PEP 393 vs UTF-8 Everywhere

Fri Jan 20 21:10:15 EST 2017

On 2017-01-21 00:51, Pete Forman wrote:
> MRAB <python at mrabarnett.plus.com> writes:
>
>> As someone who has written an extension, I can tell you that I much
>> prefer dealing with a fixed number of bytes per codepoint than a
>> variable number of bytes per codepoint, especially as I'm also
>> supporting earlier versions of Python where that was the case.
>
> At the risk of sounding harsh, if supporting variable bytes per
> codepoint is a pain you should roll with it for the greater good of
> supporting users.
>
Or I could decide not bother and leave it to someone else to continue 
the project. After all, it's not like I'm not getting paid for the work, 
it's purely voluntary.

> PEP 393 / Python 3.3 required extension writers to revisit their access
> to strings.
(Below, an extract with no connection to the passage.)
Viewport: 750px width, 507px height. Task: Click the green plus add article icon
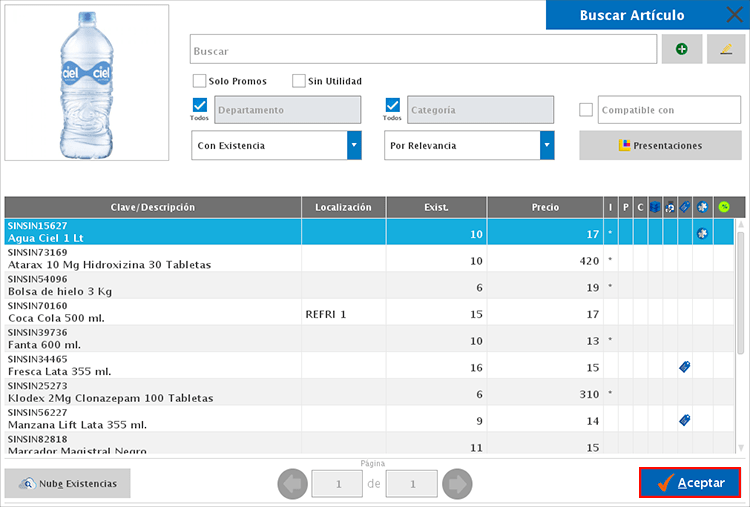click(681, 49)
My explicit question was about why PEP 393 was adopted to
> replace the deficient old implementations rather than another approach.
> The implicit question is whether a UTF-8 internal representation should
> replace that of PEP 393.
>
I already had to handle 1-byte bytestrings and 2/4-byte (narrow/wide) 
Unicode strings, so switching to 1/2/4 strings wasn't too bad. Switching 
to a completely different, variable-width system would've been a lot 
more work.